Jamie Benn won the Art Ross in 2015 with 87 points. And between 2014-2018 he averaged 1.00 points/game and had the third most points in the NHL with 403 behind Patrick Kane (404) and Sidney Crosby (451). He was considered the premier power forward, but since 2018, Benn’s production has dipped significantly.
— In the next four years between 2019-2022 his points/game dropped to 0.62. His best season was 53 points. In the past two seasons he scored a total of 29 goals, and many felt the Stars weren’t going to get any value on his $9.5m cap hit. But like the Undertaker, Benn has emerged from the coffin and is playing very well.
— He has 29 goals and 65 points, his most productive season since he had had 79 in 2018. He’s looked reborn and he’s been a major contributor as the Stars sit atop the Central division. Benn is second on the Stars in scoring and leads their team in GF-GA (50-27) at 5×5. He is +23, which is a significant improvement from being -10 (37-47).
— Benn isn’t the only one having a resurgence. Ryan Nugent-Hopkins is having the best season of his career and his 31 goals are more than he had the past two seasons combined (27). With a goal and an assist v. Ottawa RNH now sits at 82 points and needs 18 points in his final 14 games (1.29 pts/game) to reach 100, which is slightly higher than the 1.21 pts/game pace he’s carried thru 68 games.
— Benn and Nugent-Hopkins are just a few of the players across the NHL who are having a resurgence or breakout seasons in their late 20s and early 30s. In some cases, health is a factor, but it is another reminder that players are able to perform better as they age now more than ever before. It is great for fans of the game, but also means it will be more challenging for young players to make it to the NHL.
— Jake Oettinger is fourth in Sv% (.920), fifth in wins (29), sixth in GAA (2.40) and seventh in goals saved above expected. He’s had an excellent season for the Stars, and after getting the night off in Vancouver on Tuesday he will be fresh and ready to face the NHL’s top offensive group.
— While the Oilers lead the NHL with 3.88 goals/game the Stars are seventh at 3.43 and they have the sixth lowest goals against/game at 2.68. They have the seventh best power play and their penalty kill ranks third best at 83%. However, the Oilers and Stars have gone in different directions since 2023 started.

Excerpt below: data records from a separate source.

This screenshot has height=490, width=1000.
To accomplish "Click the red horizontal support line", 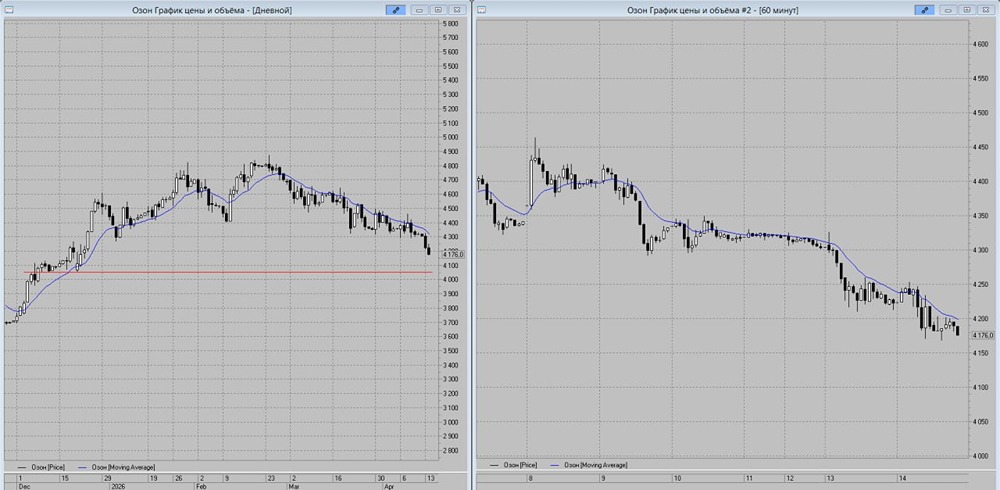I will 228,272.
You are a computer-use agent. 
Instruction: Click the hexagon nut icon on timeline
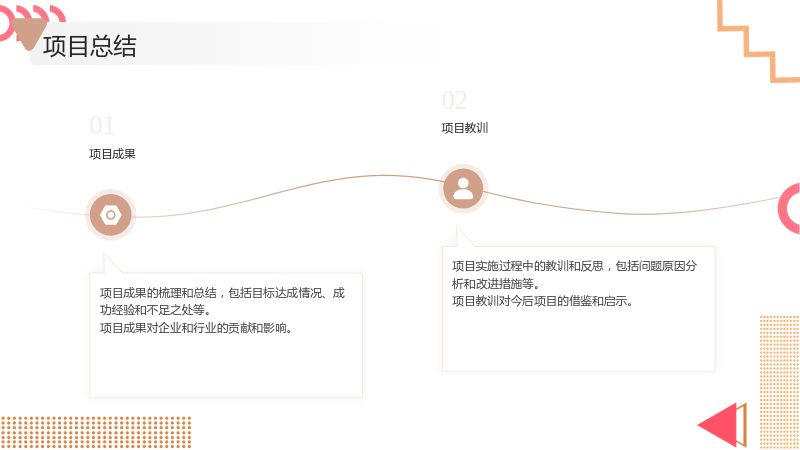point(111,215)
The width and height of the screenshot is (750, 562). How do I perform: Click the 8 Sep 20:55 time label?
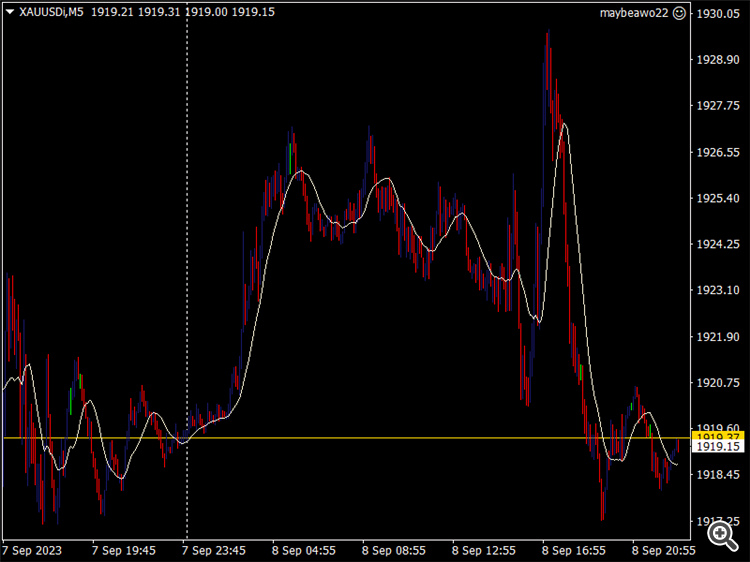pos(663,550)
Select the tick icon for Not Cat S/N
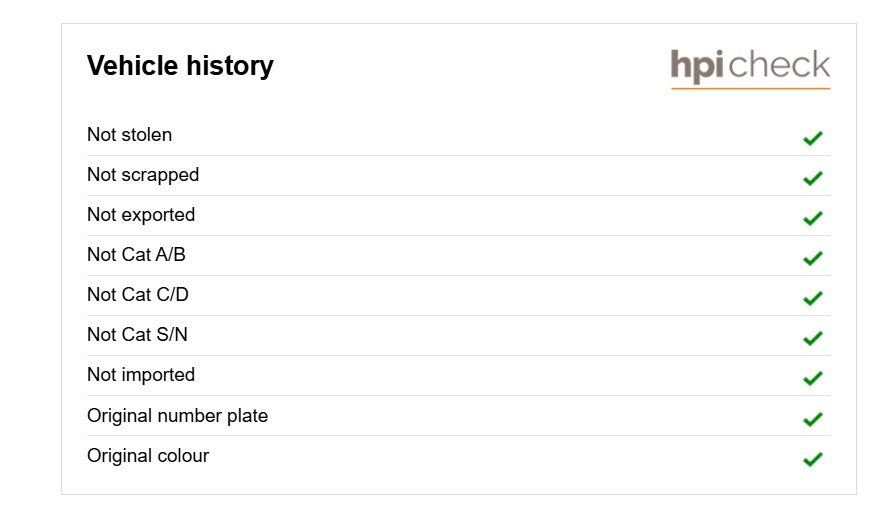The image size is (894, 508). tap(812, 338)
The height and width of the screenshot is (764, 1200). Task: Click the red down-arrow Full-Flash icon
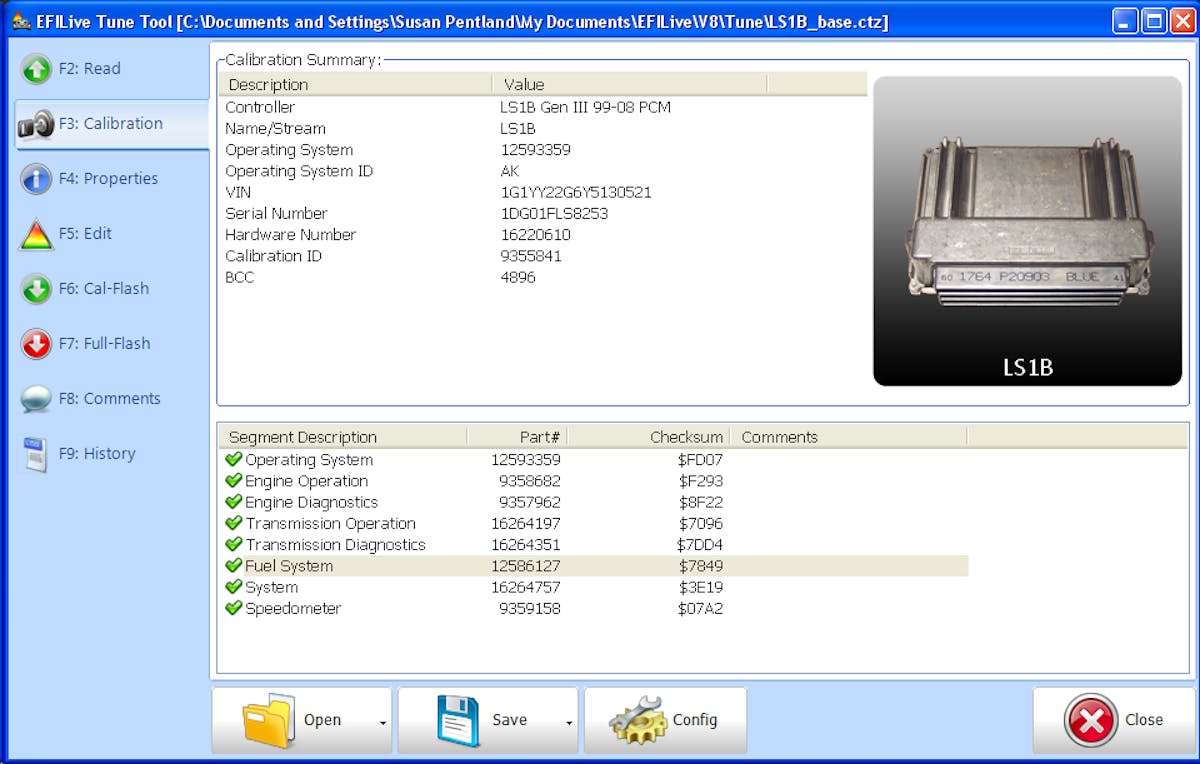pos(36,344)
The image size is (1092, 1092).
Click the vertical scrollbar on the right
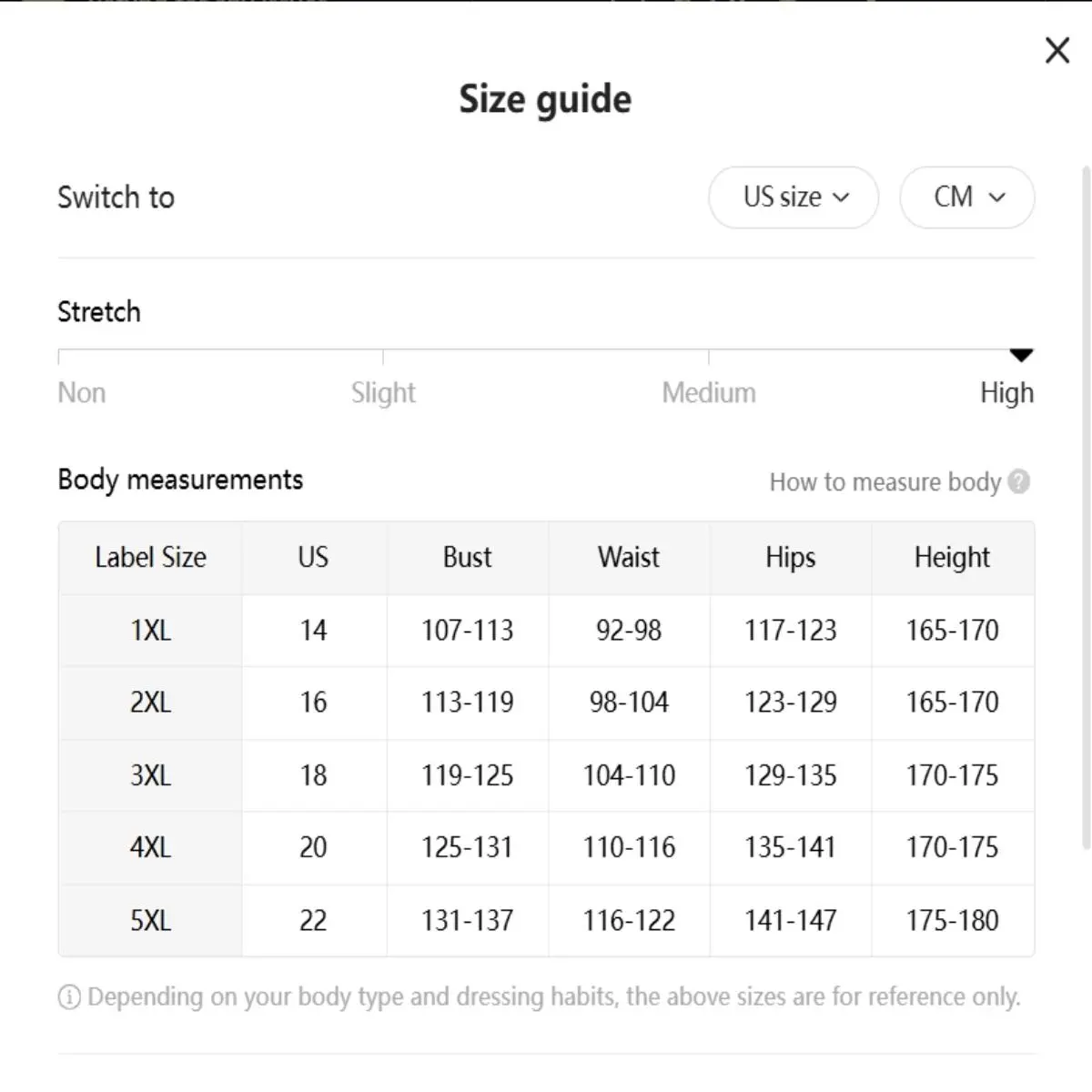(1086, 510)
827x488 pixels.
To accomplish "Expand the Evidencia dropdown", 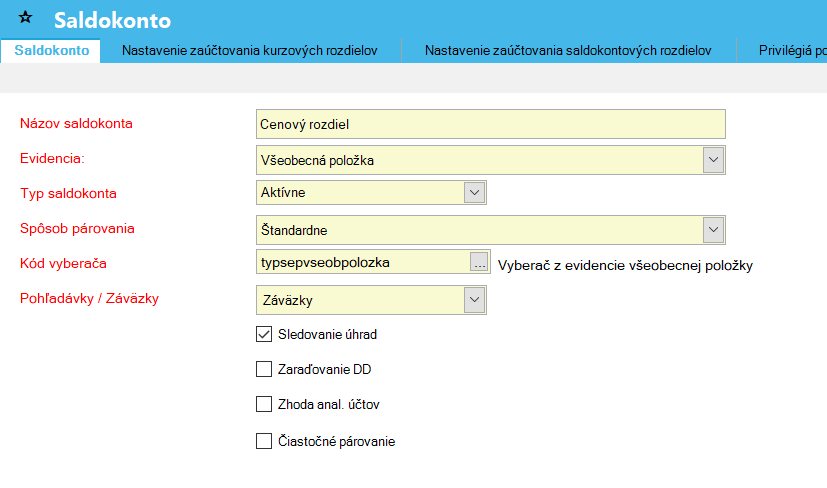I will click(713, 159).
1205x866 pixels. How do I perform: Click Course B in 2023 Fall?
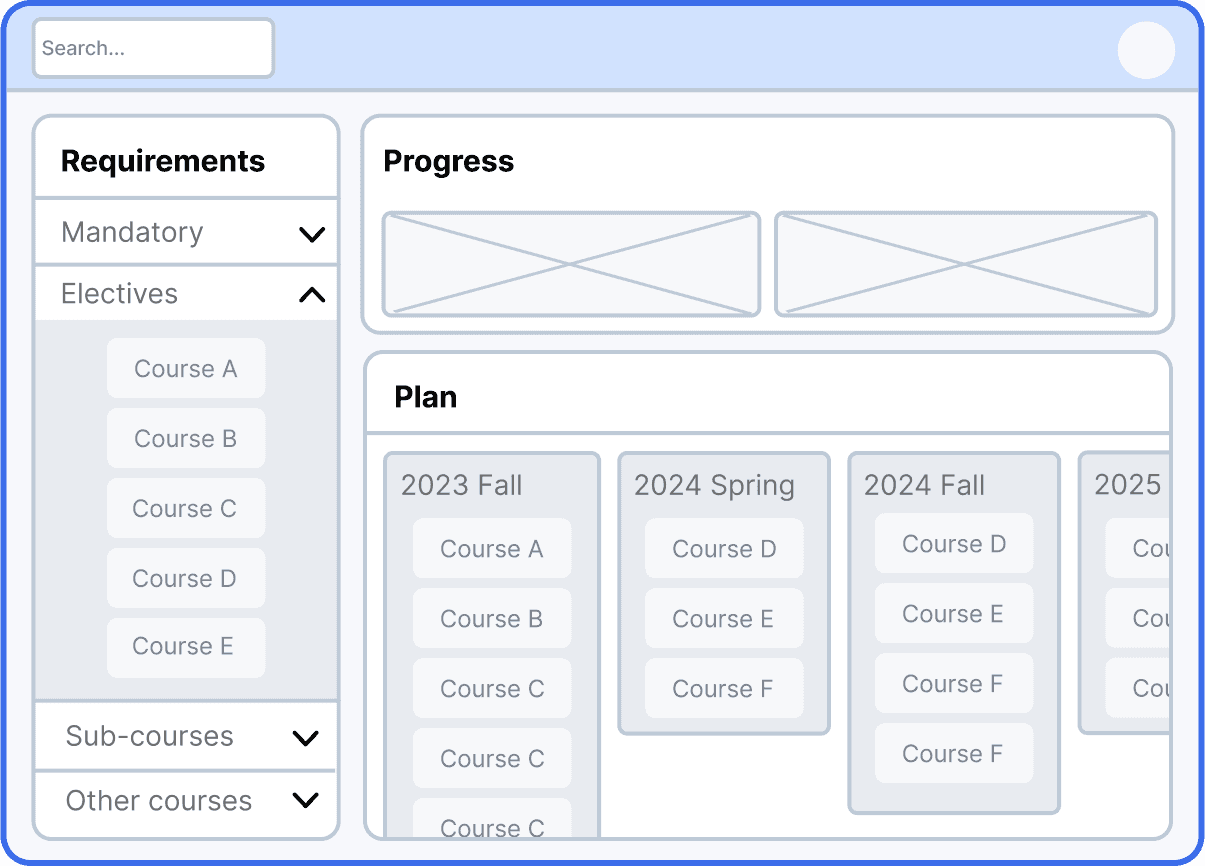492,618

— Since January 1st the Oilers have the sixth best points% at .667, are first in goals/game at 4.27, while the Stars sit 16th in points%, having won only 14 of 30 games, and they are 16th in goals/game. But their defensive game is still strong as they rank fifth at 2.67. Their offensive production has slowed, but they are still very sound defensively.
— The Oilers have won more in 2023 based solely on improved offence. In their first 38 games up to December 31st they averaged 3.58 GF/GP and 3.32 GA/GP. In their 30 games in 2023 they are averaging 4.27 GF/GP and 3.33 GA/GP. Their goals against haven’t improved at all, which is concerning, but their offense has improved by 0.69 goals/game. Nice.
— And it is all because their depth forwards are producing more. The Oilers top-five forwards — Connor McDavid, Leon Draisaitl, Ryan Nugent-Hopkins, Zach Hyman and Evander Kane — scored 93 goals in the first 38 games (2.44/game) and they’ve scored 77 goals in 30 games (2.56) in 2023. However, the rest of the forwards scored 26 goals in the first 38 games (0.68) but have scored 43 goals in the last 30 games (1.43). They have doubled their production.
— Offence isn’t an issue for the Oilers. Their focus down the stretch needs to be limiting goals against, specifically from their top two lines. With McDavid and Draisaitl, together or apart, (791 min) on the ice the Oilers have outscored opponents 44-42 at 5×5, and without them on the ice (651 minutes), Edmonton has outscored opponents 38-23 since January 1st. I recognize McDavid and Draisaitl are usually out against the top lines, so they are facing more offensive-minded players, but the Oilers’ top two lines must reduce their goals against down the stretch.